(Items from a dataset)
╔══
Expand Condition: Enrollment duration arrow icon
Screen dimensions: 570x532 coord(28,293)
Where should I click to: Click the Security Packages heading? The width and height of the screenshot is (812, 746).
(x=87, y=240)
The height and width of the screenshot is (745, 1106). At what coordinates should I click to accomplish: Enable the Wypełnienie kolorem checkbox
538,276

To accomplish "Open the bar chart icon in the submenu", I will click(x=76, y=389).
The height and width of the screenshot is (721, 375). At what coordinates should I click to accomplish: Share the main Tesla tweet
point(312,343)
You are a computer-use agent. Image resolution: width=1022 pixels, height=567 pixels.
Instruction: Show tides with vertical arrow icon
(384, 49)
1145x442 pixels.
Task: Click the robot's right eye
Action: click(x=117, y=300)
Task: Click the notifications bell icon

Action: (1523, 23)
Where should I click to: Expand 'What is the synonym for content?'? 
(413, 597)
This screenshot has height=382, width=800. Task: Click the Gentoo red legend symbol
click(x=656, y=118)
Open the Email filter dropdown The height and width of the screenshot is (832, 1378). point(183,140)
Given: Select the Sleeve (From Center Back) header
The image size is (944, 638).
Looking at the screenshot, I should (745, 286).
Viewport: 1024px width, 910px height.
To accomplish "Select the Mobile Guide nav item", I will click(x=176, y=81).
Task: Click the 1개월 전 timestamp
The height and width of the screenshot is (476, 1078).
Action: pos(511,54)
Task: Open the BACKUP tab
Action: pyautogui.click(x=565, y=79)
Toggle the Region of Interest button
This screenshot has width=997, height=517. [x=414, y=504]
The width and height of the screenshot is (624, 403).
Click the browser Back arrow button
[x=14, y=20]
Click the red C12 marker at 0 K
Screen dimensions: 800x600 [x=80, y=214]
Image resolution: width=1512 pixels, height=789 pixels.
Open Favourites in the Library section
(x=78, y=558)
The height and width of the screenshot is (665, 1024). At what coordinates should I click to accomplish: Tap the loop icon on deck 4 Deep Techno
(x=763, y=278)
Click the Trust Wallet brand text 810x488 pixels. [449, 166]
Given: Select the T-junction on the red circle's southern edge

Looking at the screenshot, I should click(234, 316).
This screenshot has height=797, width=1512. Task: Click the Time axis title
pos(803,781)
╚══
**Directions for this task:**
What's needed is every entry, returned word for word.

**Written response:**
Expand Condition: Enrollment duration arrow icon
Screen dimensions: 570x532 coord(28,293)
Where should I click to: Click the Security Packages heading? The width and height of the screenshot is (812, 746).
(x=87, y=240)
The height and width of the screenshot is (745, 1106). At what coordinates should I click to accomplish: Enable the Wypełnienie kolorem checkbox
538,276

To accomplish "Open the bar chart icon in the submenu", I will click(x=76, y=389).
The height and width of the screenshot is (721, 375). At what coordinates should I click to accomplish: Share the main Tesla tweet
point(312,343)
You are a computer-use agent. Image resolution: width=1022 pixels, height=567 pixels.
Instruction: Show tides with vertical arrow icon
(384, 49)
1145x442 pixels.
Task: Click the robot's right eye
Action: click(x=117, y=300)
Task: Click the notifications bell icon

Action: (1523, 23)
Where should I click to: Expand 'What is the synonym for content?'? 
(413, 597)
This screenshot has height=382, width=800. Task: Click the Gentoo red legend symbol
click(x=656, y=118)
Open the Email filter dropdown The height and width of the screenshot is (832, 1378). point(183,140)
Given: Select the Sleeve (From Center Back) header
The image size is (944, 638).
Looking at the screenshot, I should (745, 286).
Viewport: 1024px width, 910px height.
To accomplish "Select the Mobile Guide nav item", I will click(x=176, y=81).
Task: Click the 1개월 전 timestamp
The height and width of the screenshot is (476, 1078).
Action: pos(511,54)
Task: Open the BACKUP tab
Action: pyautogui.click(x=565, y=79)
Toggle the Region of Interest button
This screenshot has width=997, height=517. [x=414, y=504]
The width and height of the screenshot is (624, 403).
Click the browser Back arrow button
[x=14, y=20]
Click the red C12 marker at 0 K
Screen dimensions: 800x600 [x=80, y=214]
Image resolution: width=1512 pixels, height=789 pixels.
Open Favourites in the Library section
(x=78, y=558)
The height and width of the screenshot is (665, 1024). At what coordinates should I click to accomplish: Tap the loop icon on deck 4 Deep Techno
(x=763, y=278)
Click the Trust Wallet brand text 810x488 pixels. [449, 166]
Given: Select the T-junction on the red circle's southern edge

Looking at the screenshot, I should click(234, 316).
This screenshot has height=797, width=1512. Task: Click the Time axis title
pos(803,781)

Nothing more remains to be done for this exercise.